• **Directive**:
Starting at the line that contains "Where should I" and stopping after the line that contains "click(x=27, y=727)", lay out those lines of the records as a JSON list of strings, one string per line, with blank lines dropped. Leave the pictures out of the list.

• **Data for this task**:

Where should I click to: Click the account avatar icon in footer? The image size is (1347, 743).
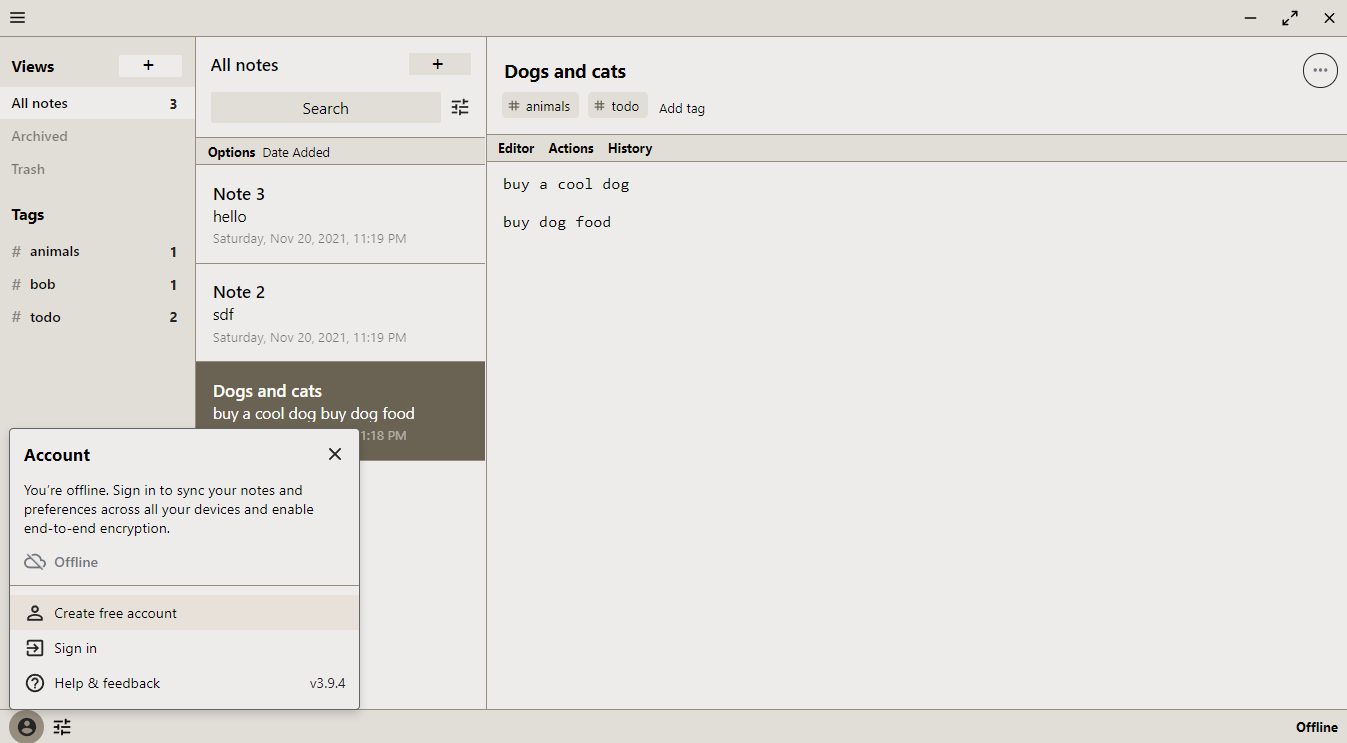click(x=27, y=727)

* * *

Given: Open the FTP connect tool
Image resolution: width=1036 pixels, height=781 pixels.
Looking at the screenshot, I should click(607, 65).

• **Task answer**:
[
  "Where should I click to: Click the account avatar icon in footer? The image size is (1347, 743).",
  "click(x=27, y=727)"
]